By Administrator_India
The consumer price index(CPI)- based inflation came in at 6.7 per cent for August, from 6.73% in July, courtesy food inflation refusing to soften below 9 per cent.
India’s economy now struggles to cope with low growth and high inflation five months into the Covid-19 pandemic.
The retail inflation has now remained above the upper band set by the Reserve Bank of India of 6 per cent for nine consecutive months, though not successively for three financial quarters yet. Core inflation, too, has been inching up in the pandemic era, approaching 6 per cent now, from 4 per cent earlier this year.
Experts said consumers would continue facing higher prices than the previous year due to supply and production bottlenecks as economic activity struggles to come back to normal. Nomura’s India Business Resumption index had hovered between 70 and 75 per cent in August, and stands at 82 per cent in mid-September. This hardening of consumer inflation above 6 per cent makes a further rate cut difficult in RBI’s monetary policy committee meeting in the first week of October, suggesting that the rate-cut cycle to propel growth may be paused. Aditi Nayar, principal economist at ICRA, said the RBI could take a cautious step in terms of monetary stance, in addition to a pause in repo rates, as inflation is unlikely to recede meaningfully this month. “The CPI inflation is likely to print sub-4 per cent only in December 2020-February 2021, based on which a continuation of the accommodative stance appears doubtful,” she said.

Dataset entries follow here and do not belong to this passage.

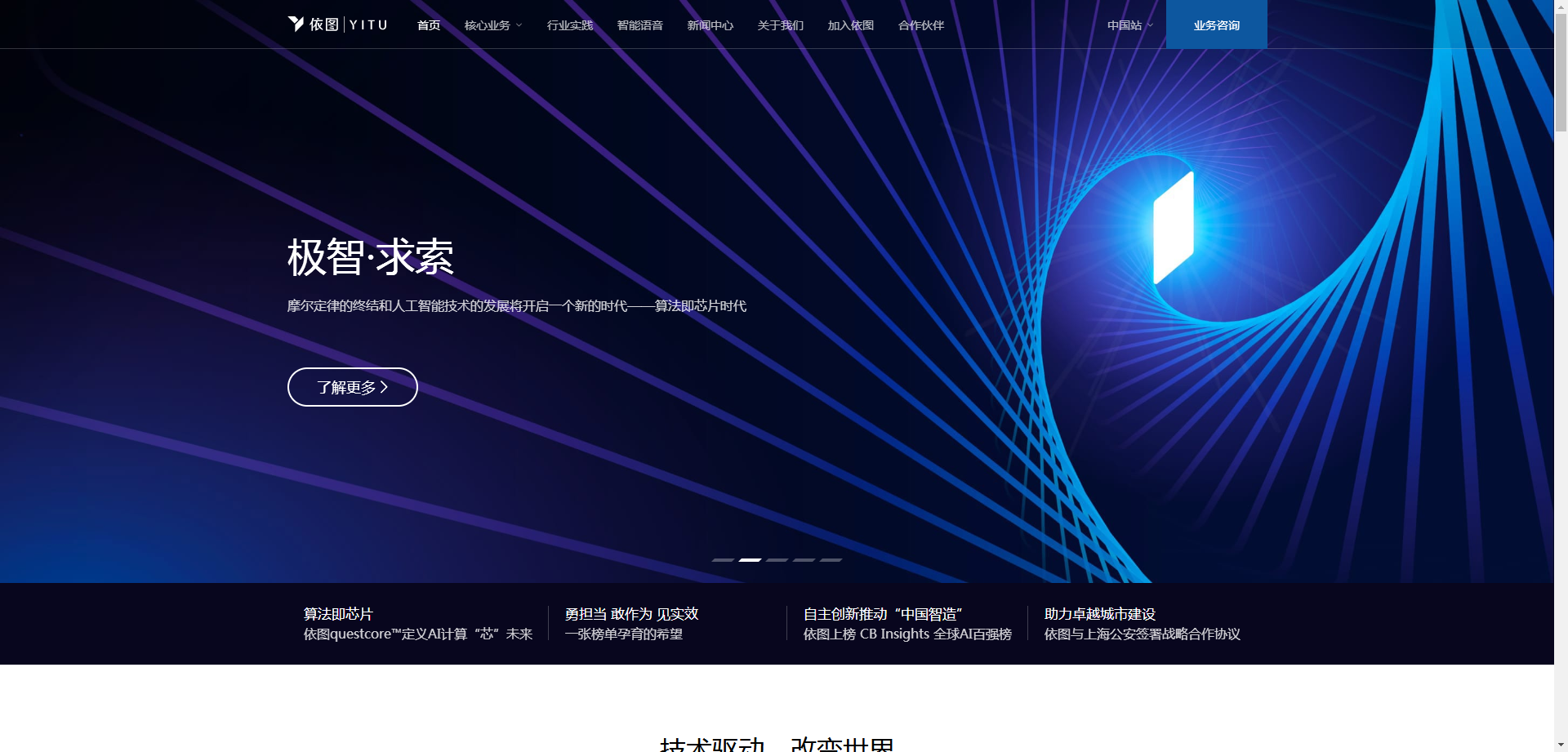Select the fourth carousel slide indicator
This screenshot has height=752, width=1568.
[804, 560]
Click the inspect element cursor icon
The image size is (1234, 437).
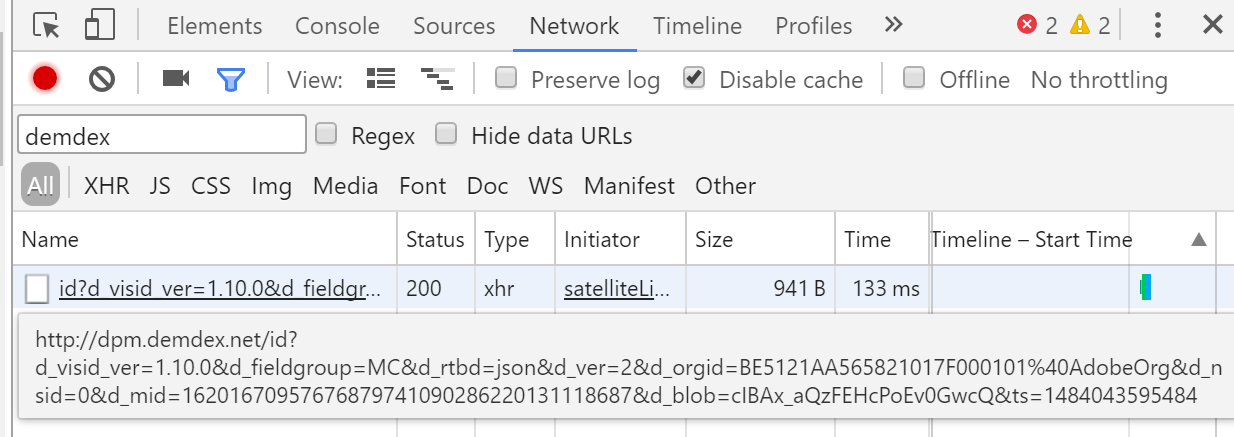[x=47, y=25]
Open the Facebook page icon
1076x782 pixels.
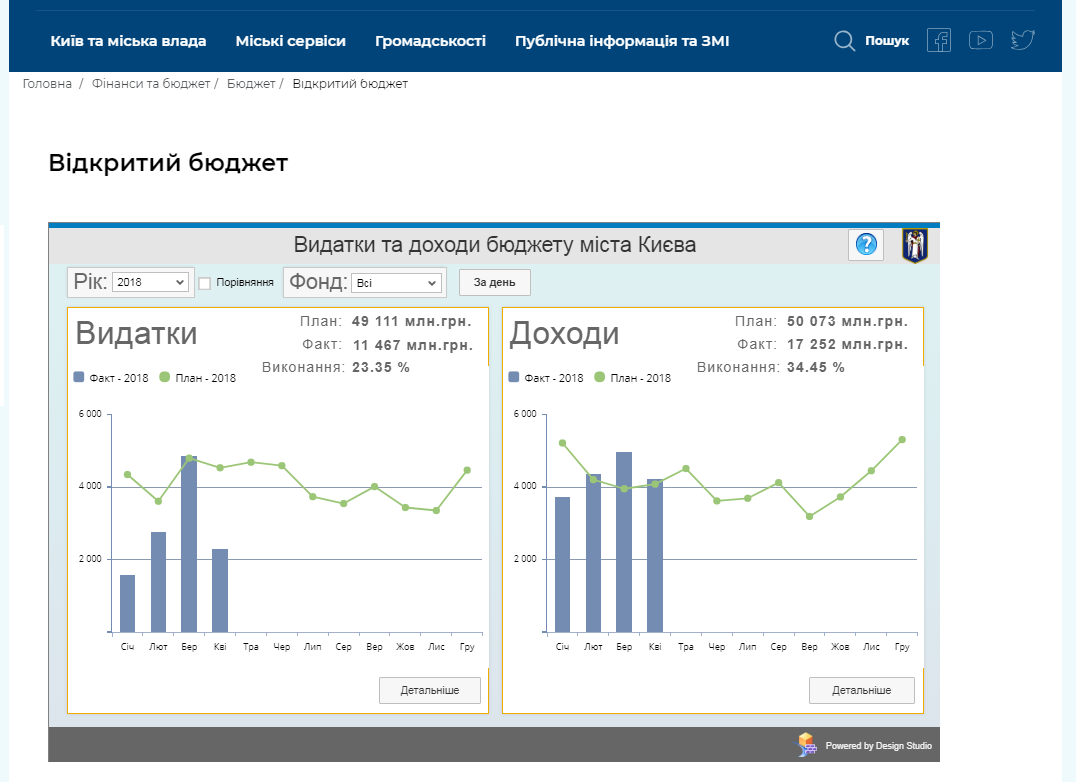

However, favourable base effect will come into play in the upcoming months. As retail inflation had inched up above 7 per cent towards the end of 2019, it is set to moderate in upcoming months.
Experts are factoring in a favourable harvest of the kharif crop, owing to good rains. “With favourable monsoon and prospect of good kharif and rabi crops, India Ratings expects that food inflation will ease from here on,” Sunil Kumar Sinha, principal economist at the agency said in a note. Inflation in vegetables, pulses, eggs, and meat remained above 10 per cent in all these food categories. For the staples, rice and wheat, it dipped below 6 per cent after four months.
As consumer inflation remained hard, the wholesale price index (WPI)-based inflation made a comeback in August, with a marginal 0.16 per cent rise after four months in deflation. Wholesale inflation had reached a 4.5-year low of negative 3.4 per cent in June 2020, after which it has been consistently rising.
It was pulled up by the rising prices of manufactured products in August, whose WPI inflation at 1.3 per cent is a 15-month high. Among the sub-segment, prices of manufactured food products rose the fastest at 4.7 per cent, as vegetable oils and animal oils, fats saw a sudden uptick in their prices. However, seven of the 14 components within the manufactured products segment have recorded a contraction in the latest month.
On the other hand, food inflation rose 3.8 per cent, lower than July’s 4.1 per cent. The modest decline in food inflation was driven by the downtrend in items such as cereals, pulses, vegetables, and milk. Experts said the sudden inflationary pattern in August indicates an improvement in purchasing power of manufacturers, and bodes well for economic recovery.